His debut novel, 'The Spinning Heart', was longlisted for the prestigious prize in 2013.
Shortlisted Burns (55), who is from the Ardoyne area of Belfast, moved to London 30 years ago and is currently based in East Sussex.
'Milkman', her third novel, tells the story of an unnamed 18-year-old narrator's entanglement with a sinister milkman who is a member of a paramilitary organisation and has a reputation for grooming young girls.
This year's Man Booker shortlist is dominated by female authors, with four of the six written by women.
They include British author Daisy Johnson, shortlisted for her debut, 'Everything Under'. At 27, Johnson is now the youngest author to ever make the shortlist. Until yesterday, the record had been held by New Zealand writer Eleanor Catton, who was 28 when her book 'The Luminaries' took the overall prize in 2013.
Also in the running for the £50,000 (€56,000) award is American writer Rachel Kushner, whose novel 'The Mars Room' offers a bleak take on the American dream and is set in the country's prison system.

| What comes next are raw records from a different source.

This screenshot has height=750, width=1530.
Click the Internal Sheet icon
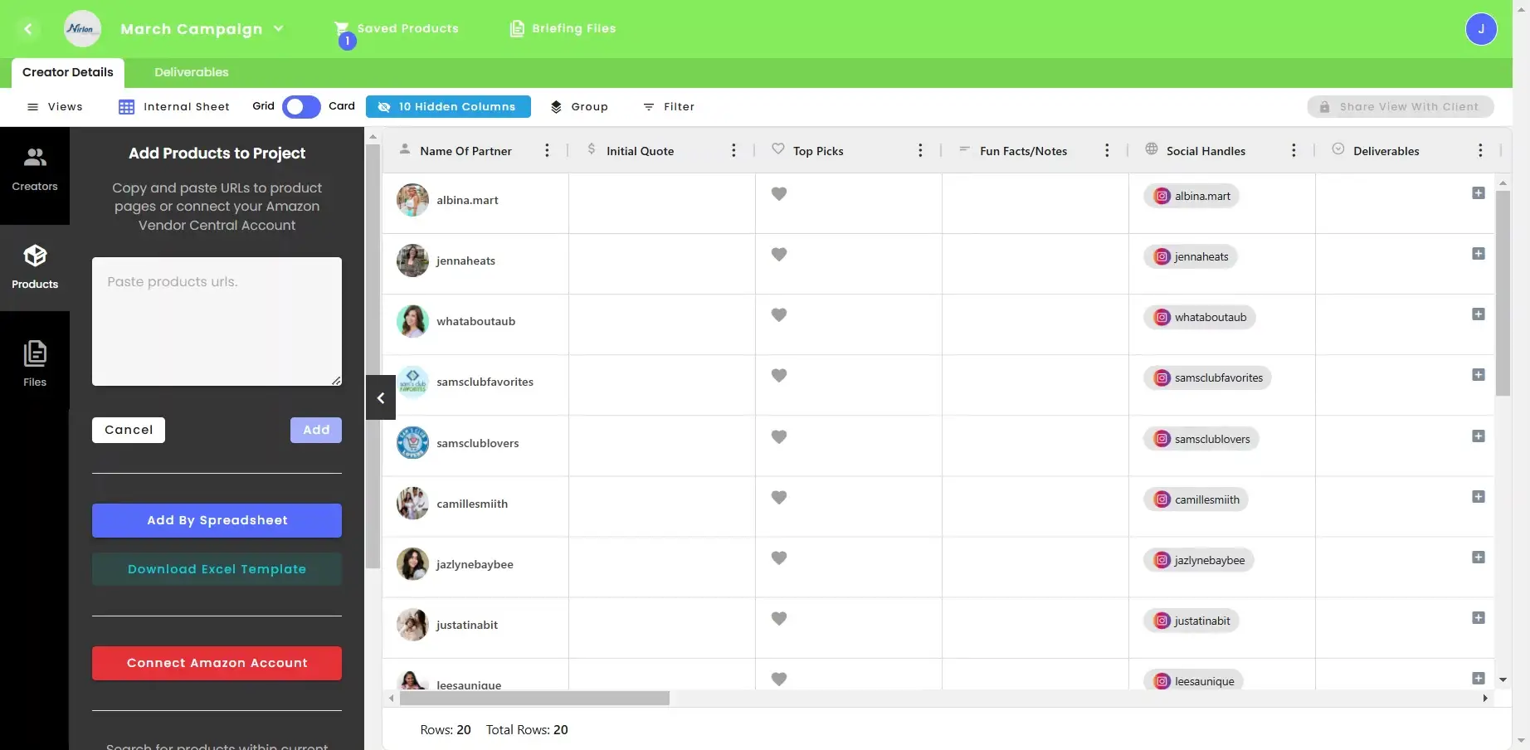click(126, 106)
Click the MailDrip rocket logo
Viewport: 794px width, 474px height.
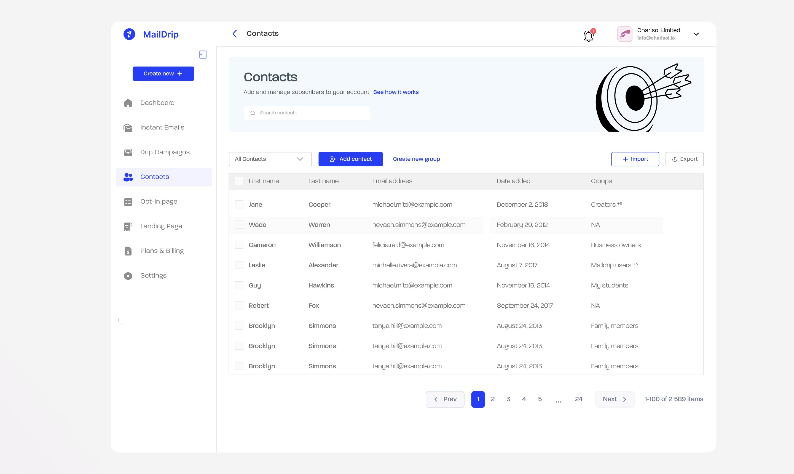coord(129,34)
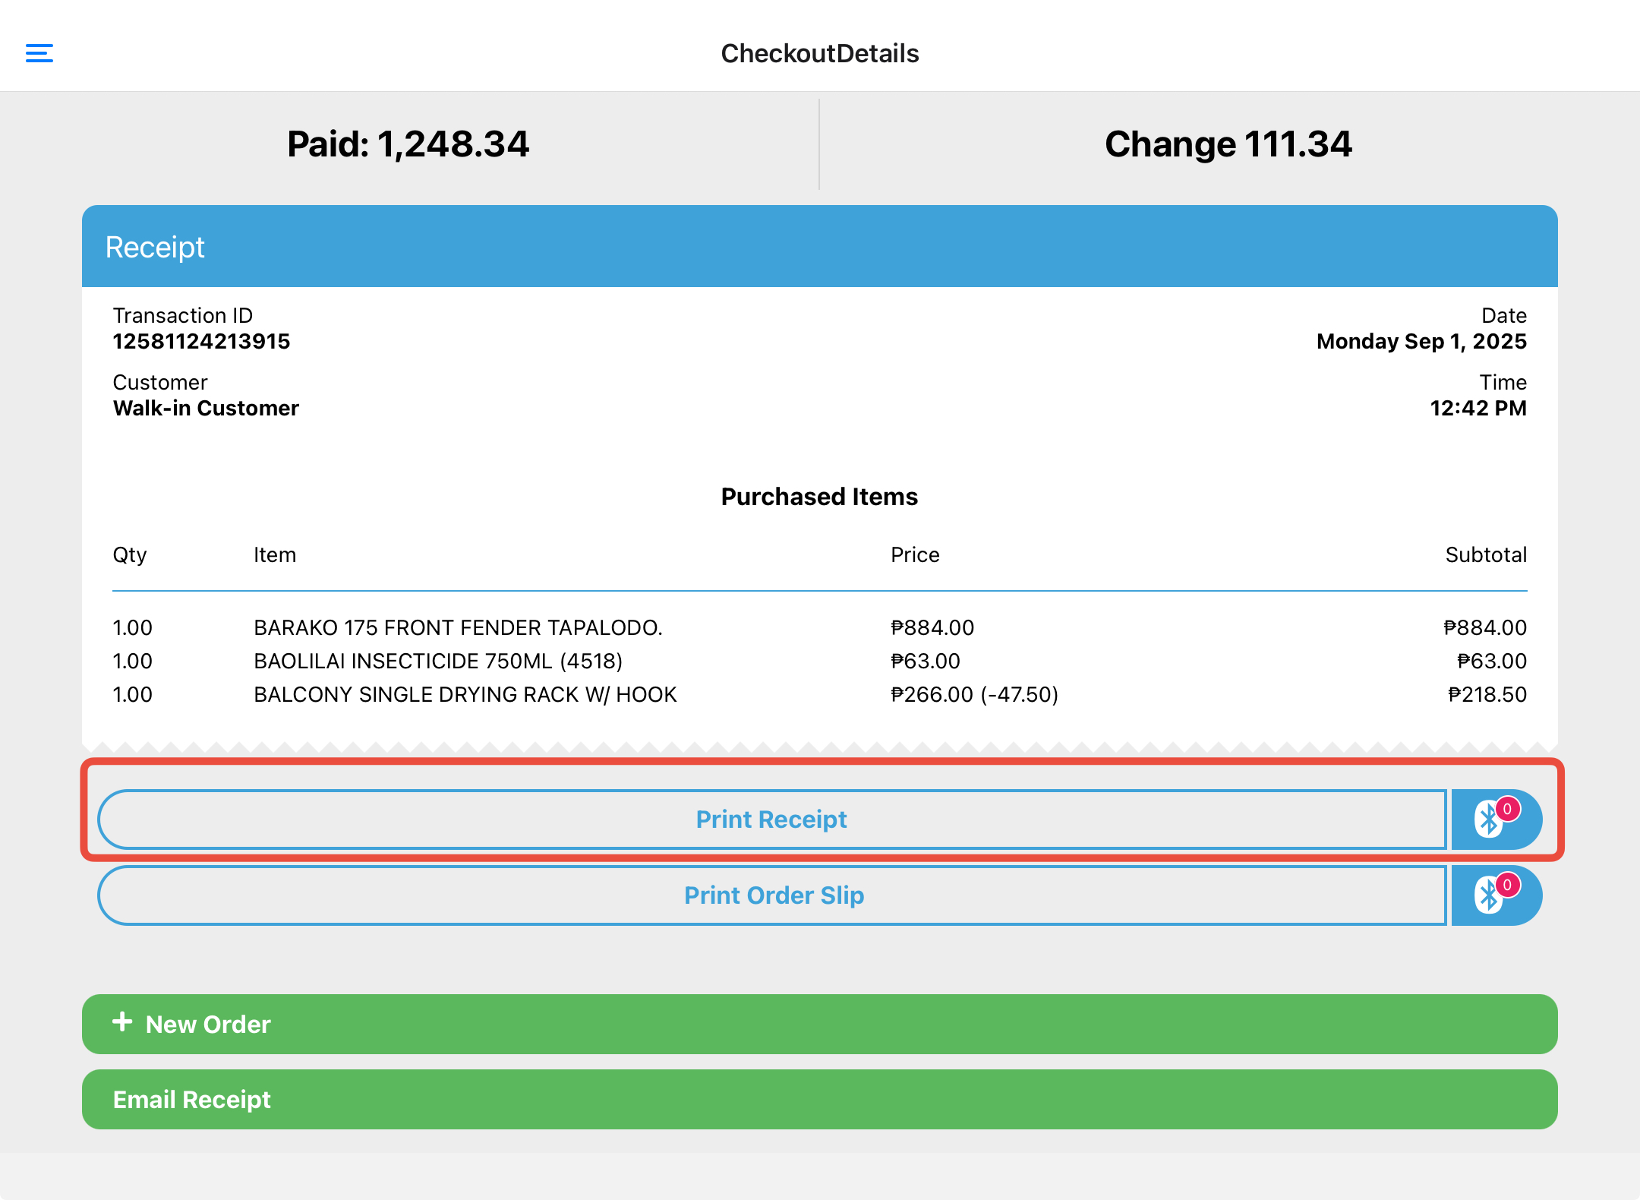Screen dimensions: 1640x1200
Task: Open the hamburger menu icon
Action: [x=39, y=53]
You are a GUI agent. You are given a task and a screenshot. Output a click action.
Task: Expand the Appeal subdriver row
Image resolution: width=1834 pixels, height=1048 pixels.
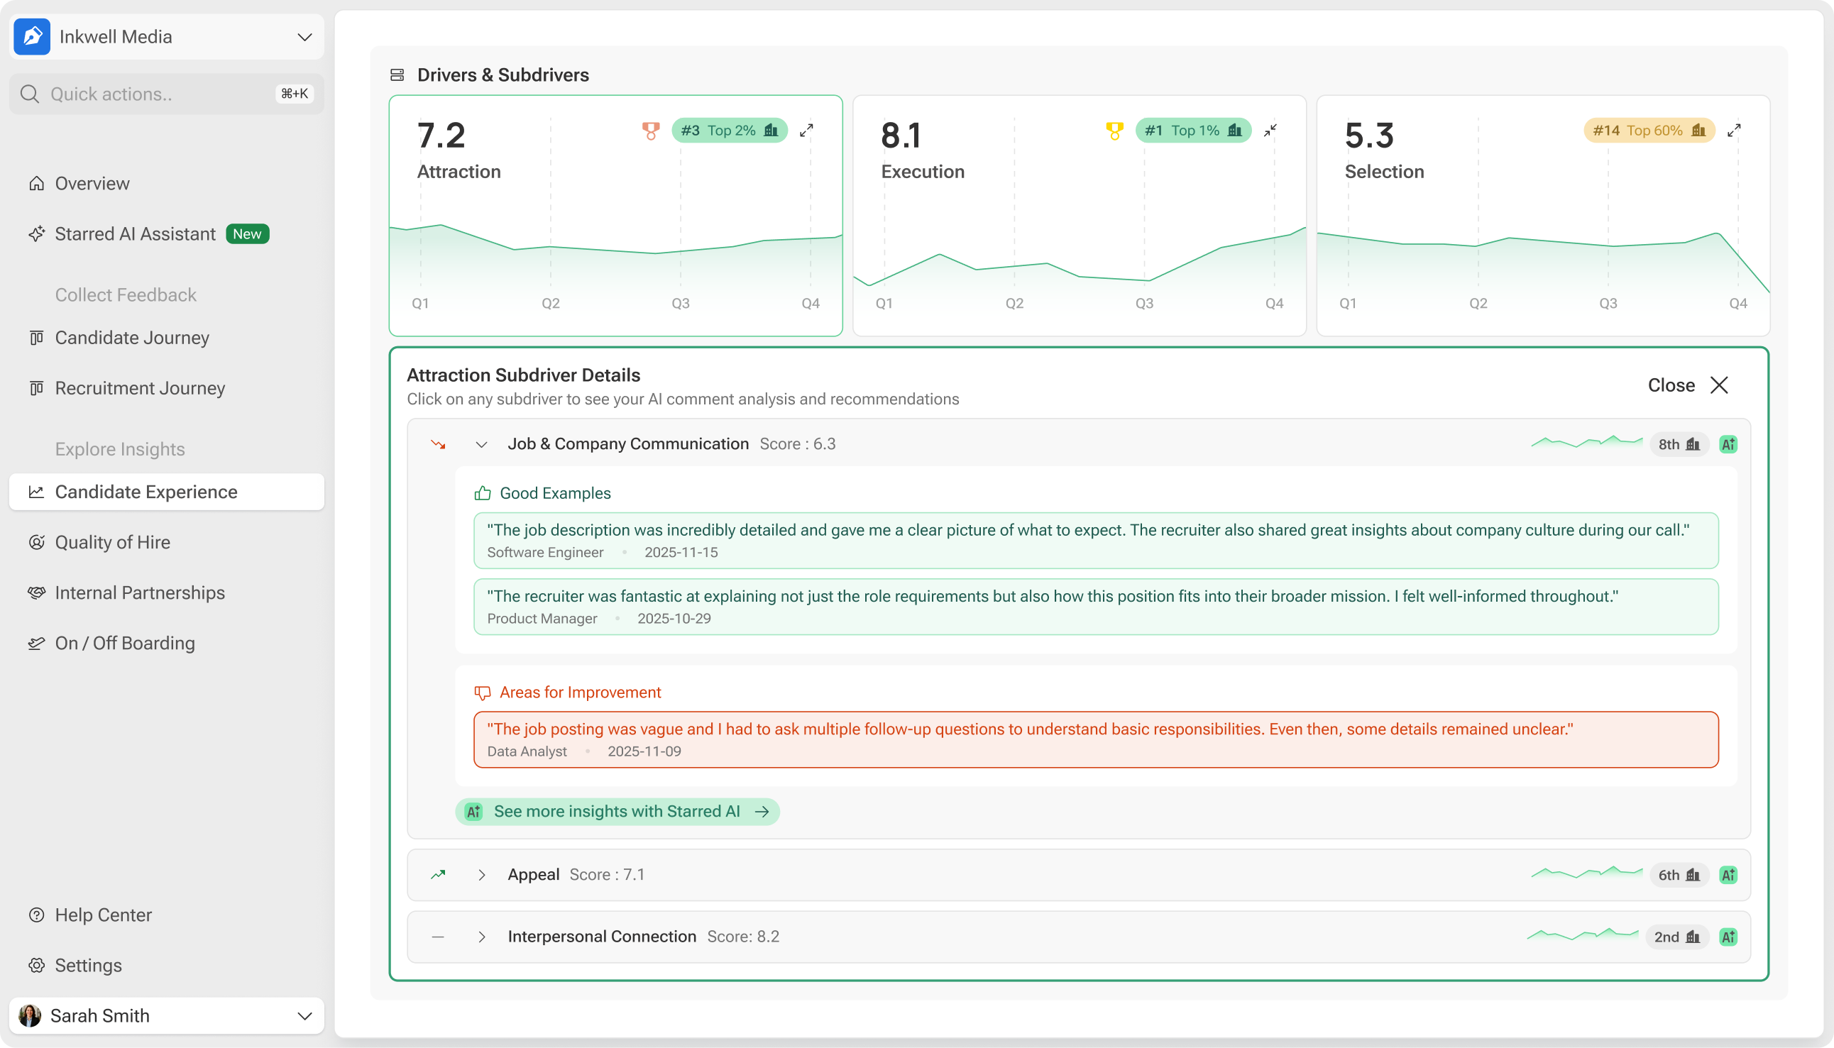click(x=482, y=875)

The 2011-shortlisted Canadian author Esi Edugyan gets the nod this time for 'Washington Black', a slave story set in a Barbados sugar plantation.
The two men in contention are British author Richard Powers, shortlisted for environmental epic 'The Overstory', and Scottish poet Robin Robertson, author of 'The Long Take', the first novel in verse and with pictures to be make the shortlist.
Robertson is also the editor of previous Booker winner Michael Ondaatje's 'Warlight', which only made it as far as the longlist this year.
The winner of the Man Booker Prize will be announced on October 16.